Ontario's Liberal government passed a secret law governing police powers during last year's G20 summit in Toronto that could have led to even more abuses than were witnessed, concludes former chief justice Roy McMurtry in a report released Thursday.

More than 1,100 people were arrested by the 20,000 police who patrolled Toronto during the G20 weekend.

The public, and police, were both mistakenly under the belief that police had the authority to stop, search and detain anyone near the G20 zone, and such searches took place across the city, well away from the summit site.

McMurtry was critical of the government for updating a Second World War law designed to protect public buildings like court houses to give police additional powers during last June's summit, and then failing to tell the public.

"The Public Works Protection Act raises issues regarding the liberty and security of the person in providing for warrantless searches and stopping for identification," writes McMurtry in the report. "(The) potential for abuse is beyond troubling, to say the least."

McMurtry called the law "vague," and warned a vague law can lead to "inconsistent and arbitrary" enforcement.

"Individuals are not provided with sufficient guidance as to what behaviour a law prohibits," he said. "And those in charge of enforcing the law are not provided with clear guidance as to how to enforce it."

The Canadian Civil Liberties Association said McMurtry's report vindicates what it's been saying all along about police abuses during the summit weekend, and again called on Premier Dalton McGuinty to apologize for the secret law.

"There is a need to apologize to the Ontario public who were prevented from knowing that the law had been changed," said association general counsel Nathalie Des Rosiers. "It would be a significant way of showing a recognition that something went wrong and that it ought not to have happened."

The government should finally agree to call a full scale inquiry into the G20, added Des Rosiers, who welcomed McMurtry's report but said it looked at only one aspect of police behaviour during the G20.

"It doesn’t speak to the communications strategy of the police, the way in which the forces were deployed throughout the city, the decision to disperse peaceful protesters, to kettle them and the infiltrations of the different groups," she said. "The report points to the fact there were some significant failures during the G20 and we should get to the bottom of it so it’s not repeated."

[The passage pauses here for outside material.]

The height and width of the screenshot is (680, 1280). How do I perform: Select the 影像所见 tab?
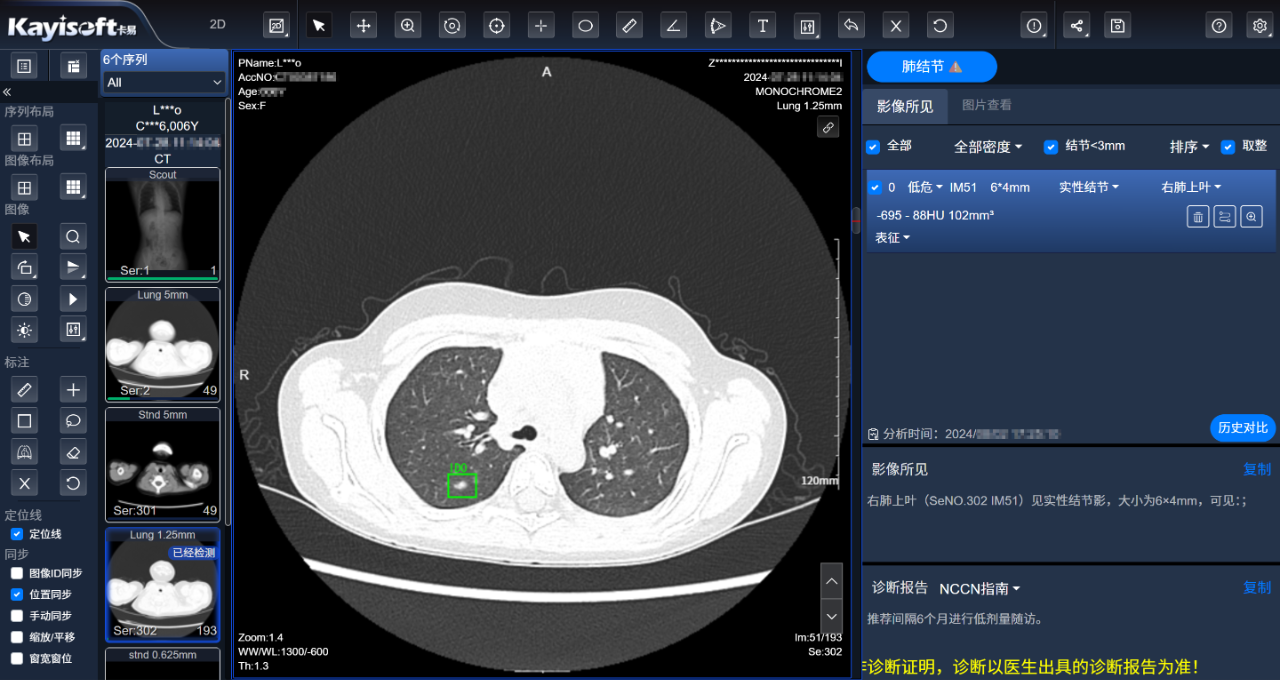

McMurtry found the federal government, the RCMP and provincial police all said extra powers for police were not needed, but Toronto police Chief Bill Blair wanted extra authority for the G20 weekend and the province granted it.

"I agree with the observation of the CCLA that the provisions of the (secret law) led to a lack of clarity as to the scope of the search and seizure powers which created many difficulties and conflicts that probably could have been avoided," writes McMurtry.